Vereinigung der Internationalen Ärzte: US-geführter "Krieg gegen den Terror" forderte bereits über 1 Million Tote
"Body Count" (Opferzahl), so der Titel einer aktuellen 100-seitigen Studie, welche die deutsche, die US-amerikanische und die kanadische Sektionen der Vereinigung der Internationalen Ärzte für die Verhütung des Atomkrieges (IPPNW) zum zwölften Jahrestages des Beginns des Irak-Krieges gemeinsam veröffentlichten und zeitgleich in Berlin, Ottawa und Washington vorstellten.
Da die Durchführung von Kriegen auch immer auf eine gewisse öffentliche Akzeptanz in der Bevölkerung der kriegsführenden Staaten angewiesen ist, waren, auch was die Opferzahlen betrifft, bisher kaum valide offizielle Daten verfügbar. Die Opferzahlen der Kriege, die der Westen seit über einem Jahrzehnt in Afghanistan, im Irak, in Pakistan und später auch in Libyen führte, wurden vielmehr konsequent nach unten gerechnet, so Jens Wagner (IPPNW), der Koordinator der Studie. Auch in Kreisen der Friedensbewegung und bei aktiven Kriegsgegnern, ging man daher bis dato von weit weniger direkten Opfern durch die westlichen Militärschläge der vergangenen Jahre aus. Bisher kursierten Zahlen, die etwa nur einem Zehntel der in "Body Count" aufgeführten Kriegsopfer entsprechen.
Für Wagner war dies auch der Anlass, die Frage der Kriegstoten wissenschaftlich ergründen zu lassen, wie der Friedensaktivist in einem aktuellen Interview, das Jens Wernicke für die Nachdenkseiten führte, angibt.
Neben den Toten durch direkte Waffengewalt kommen weitere Opfer hinzu: Krieg bringt auch immer die Zerstörung der Umwelt und der sozialen und technischen Infrastruktur mit sich. Hungersnöte sind genauso die Folge, wie steigende Sterberaten durch fehlende medizinische Versorgung oder sozio-ökonomische Konsequenzen. Speziell in Afghanistan und im Irak kommen die Opfer der Langzeitfolgen durch den US-amerikanischen Einsatz von Chemie-Waffen und Uran-Monition hinzu.
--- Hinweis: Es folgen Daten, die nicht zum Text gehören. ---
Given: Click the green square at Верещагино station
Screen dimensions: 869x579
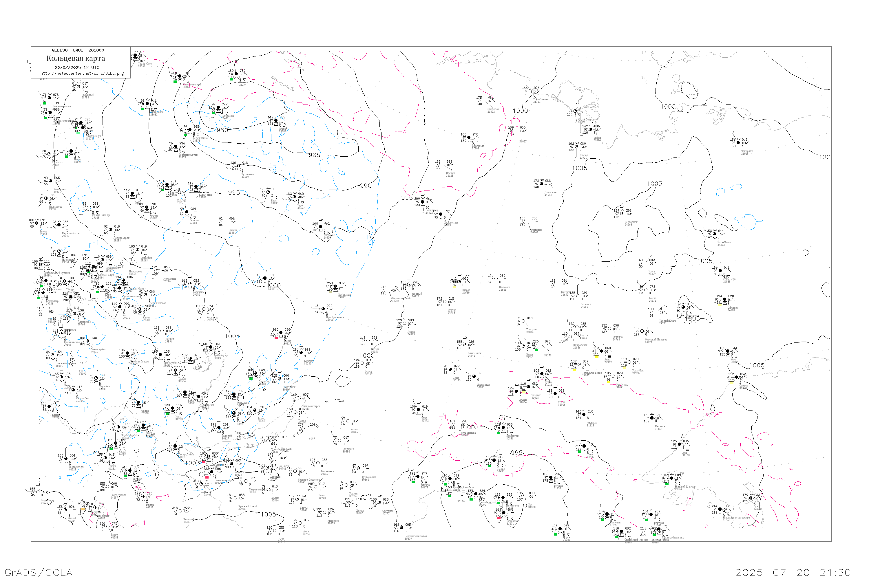Looking at the screenshot, I should tap(185, 135).
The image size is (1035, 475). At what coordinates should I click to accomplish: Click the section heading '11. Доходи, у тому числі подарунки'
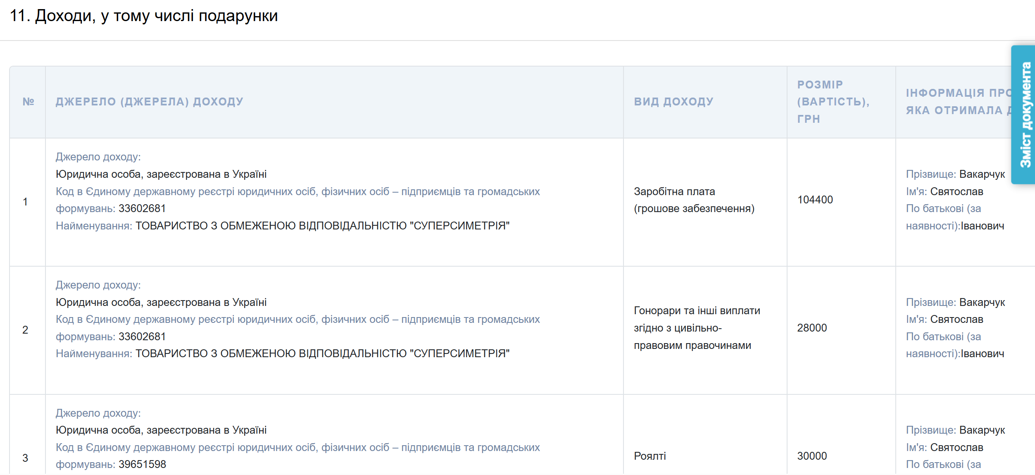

Wagner sieht in den hohen Opferzahlen nicht nur menschliches Leid, sondern auch die Ursache weiterer geopolitischer Verwerfungen. So schüre der Tod breiter Bevölkerungsschichten in den angegriffenen Ländern auch Hass auf den Westen und biete Terror-Netzwerken wie dem Islamischen Staat (IS) den idealen Nährboden für ihre Agenda. Aus einem "Krieg gegen den Terror" wird so ein Aufbauprogramm für Terroristen und faschistische Milizen. Ein Militäreinsatz zur Verbesserung einer humanitären Situation sei nichts anderes als der Versuch, "Feuer mit Benzin zu löschen", konstatiert der Koordinator der Studie.
Verfehlungen sieht Wagner auch bei den westlichen Medien. Dass im Krieg immer die Wahrheit zuerst stirbt, ist keine neue Erkenntnis, doch können immer neue Militärschläge nur dann erfolgen, wenn sie durch zustimmende Berichterstattung in den meinungsmachenden Medien flankiert werden. Dazu zähle auch das konsequente Herunterrechnen der Kriegstoten und damit die Verharmlosung der Kriegsfolgen. Organisationen wie die IPPNW sieht Wagner hier in der Pflicht ein Gegengewicht zu schaffen, indem die Folgen der westlichen Geopolitik klar benannt werden. Wagner selbst hat dabei in den vergangenen Jahren seine Sicht auf die Dinge entscheidend geändert:
"Früher war ich überzeugt, dass die Ursachen des Terrorismus so sind, wie sie uns durch die Medien vermittelt werden, also dass vereinfacht gesagt: böse Menschen aus mehr oder wenigerunbekannten Gründen böse Dinge tun. Später habe ich mich aus Sicht der Friedensforschung damit beschäftigt und bin letztendlich zu völlig anderen Schlussfolgerungen gekommen: Entweder ist Terrorismus ein Resultat von Unterdrückung und hauptsächlich sozialen Ursachen – Beispiel Palästina – oder, und das ist die tiefere Ebene der Analyse, bei der man die Historie und die von den Massenmedien gern versteckten Tatsachen des Terrorismus betrachten muss, es handelt sich um ein verdecktes politisches Instrument von Geheimdiensten und mächtigen Interessensgruppen, in aller Regel Staaten."